The Plowden Report (Central Advisory Council for Education, 1967) concluded that, ‘Children are helped to read by memorising the look of words, often with the help of pictures, by guessing from a context…and by phonics, beginning with the initial sounds. They are encouraged to try all the methods available to them and not depend on only one method…’ (1967:212). This model of teaching reading had been embedded in England’s National Literacy Strategy

(NLS) (DfEE, 1998) and the introduction of the ‘Literacy Hour’. The strategy stemmed from Clay and Cazden’s (1990) conception of reading as an elaborate activity requiring multiple sources of information to extract meaning from text (Stuart et al., 2008). It was explicit in its expectation that the teaching of reading should employ a variety of foci through its articulation of the ‘Searchlights’ (DfEE, 1998) model whereby unknown words were identified using a combination of four possible enlightenments: phonic knowledge, contextual knowledge, word recognition and grammatical knowledge. A child encountering an unknown word could identify it by using phonic cues, recall it as a logograph or remembered word or guess it from the context, the illustrations or the syntax.


Phonic strategies were implied as part of the strategy, but twe eachers had no motivation to apply them systematically (and were never taught to do so) and became more reliant on the onset and rime approaches in which they had received training. This approach required us to direct the reader to decode unknown words by the use of associative letter patterns in known words (Parker, 2018). When an unknown word was encountered, we would encourage the reader to reference known words with similar letter patterns and utilise and apply these patterns to the unknown word. The approach is predicated upon the reader ignoring the opening grapheme’s phoneme, the identification of the subsequent letter pattern through association with a known word, the replacement of the opening phoneme of the known word with the actual phoneme and the blending of the replaced phoneme with the identified letter pattern’s sound. We were not aware that this is a cognitively complex activity that may stretch the threshold of an emergent reader’s working memory (Parker, 2018).


We had received some training during teacher education in ‘Progression in Phonics’ (DfES, 1999) which had been added to the NLS (DfEE, 1998) and specifically referenced the ‘Searchlights’ model of instruction and emphasised the analysis of spoken words into phonemes. This analytic phonics approach did not attempt to teach the whole alphabetic code systematically but was utilised as a teaching and learning strategy when word identification failed during reading. However, as we did not learn to teach the alphabetic code systematically, we had no ability to use it occasionally. The approach did not demand effortful decryption from pupils but encouraged learning through the analysis of letter patterns and associated sounds after the unidentified target word had been read to the reader by the teacher. As such, children were not required to decode unknown words but received scaffolding at the point of failure. Teachers in upper KS2 considered the application only relevant to the lower years of primary school teaching and did not at any time teach the programme or explicitly employ any of the principles. Our sole strategy was to identify the initial sound, sometimes link the next syllable to an associated rime, read the word to the child and perhaps repeat the word.

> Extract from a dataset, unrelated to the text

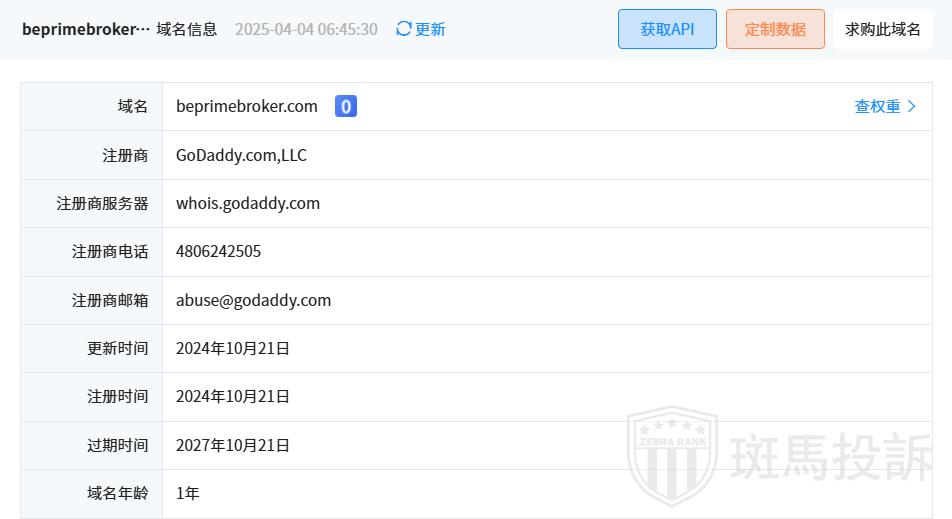Click the blue weight badge showing 0
The width and height of the screenshot is (952, 519).
coord(345,106)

In 2012 the National Union of Teachers (NUT), the second largest teaching union, echoed our understanding that ‘Most adults do not read phonically. They read by visual memory, or they use context cueing to predict what the sentence might be…’ (Mulholland, 2014: 13). ‘Mixed methods’ (Mulholland, 2014: 13), they stated, were essential. The largest teaching union, the NAS/UWT, concurred that children ‘…need to use a combination of cues such as initial letter sounds and illustrations to make meaning from text…’ (politics.co.uk, 2013:3). Their survey (politics.co.uk, 2013) suggested that the vast majority of respondent teachers believed that children needed to use a variety of cues to extract meaning from text in line with the fundaments of the ‘Searchlights’ model.

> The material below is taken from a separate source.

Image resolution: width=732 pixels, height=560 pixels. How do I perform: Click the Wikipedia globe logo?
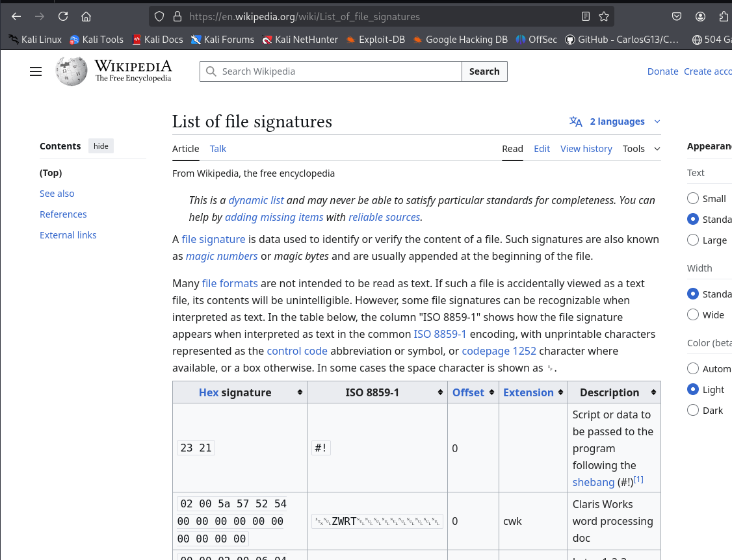(71, 71)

This confusion did not suggest a malevolence or professional indolence among teachers. The Rose Review (2006) of the teaching of early reading noted that there was an imperative to improve the professional knowledge and skills of teachers with a focus on Initial Teacher Training. This training was understandably concentrated on those entering the profession and those teaching in the lower primary years but as for many (Chew, 2018), for teachers in upper KS2, there was no additional training, and we continued teaching according to the ‘Searchlights’ model. The Rose Review (DfES, 2006) also charged Headteachers with ensuring sufficient training was available in schools, but this, according to Chew (2018) focused on Early Years and Key Stage 1 (KS1) and ignored KS2 in an attempt to mitigate the costs of training. Teachers only experienced SSP teaching when they were transferred to teach in classes in lower years. Pearson (2004) highlights the difficulty of changing practice linked to policy and research. He suggests that widespread acceptance and implementation is the result of generalised acceptance and acknowledgement of research by the profession. This may have been the case with the ‘Searchlights’ model and why we persisted with its teaching practices beyond its demise and the developing national focus on SSP instruction.


The lack of training, particularly in the rationale of code-based instruction and its application for older readers, may have been aggravated by the continuing bellicose atmosphere within the academic world that became known as ‘The Reading Wars’ (Connor et al., 2004). With no consensus reached as to the most efficacious method of reading instruction and conflicting research suggesting systematic phonic approaches were not the only method of effective instruction (Wyse and Bradbury, 2022; Goswami, 2021; Bowers, 2020; Clark, 2017, Glazzard, 2017, Pearson, 2006), it was understandable that we continued with our learned and accepted models of instruction (Chew, 2018). This divergence was further intensified by the inevitable politicising of policy decisions (Pearson, 2004) and accusations of de-professionalising teachers (Gardiner, 2017). It is perhaps unsurprising that many teachers chose to ignore the polemic and continued to employ strategies from the ‘Searchlights’ model with which we felt comfortable and had accepted as effective (Pearson, 2004). We therefore, had little understanding of the place of phonics within the teaching of early reading, its application for word attack strategies for older readers and were applying onset and rime strategies, contextual, logographic and semantic cues to promote word recognition. Thus, we were employing three of the four searchlights in the model, whilst ignoring any reference to grapheme/phoneme correspondences. Kim (2008) has suggested that the implication of the ‘Searchlights’ model (DfEE, 1998) for teachers was that reading was a multi-sourced and elaborate activity and enabled me to posit that children learned to master it intuitively, absolving pedagogues from having to teach sound to letter correspondence specifically and thereby liberating us to concentrate on the less routine and, Kim (2008) goes on to suggest, perhaps more enticing aspects of literacy through literature dominant, meaning-based activities.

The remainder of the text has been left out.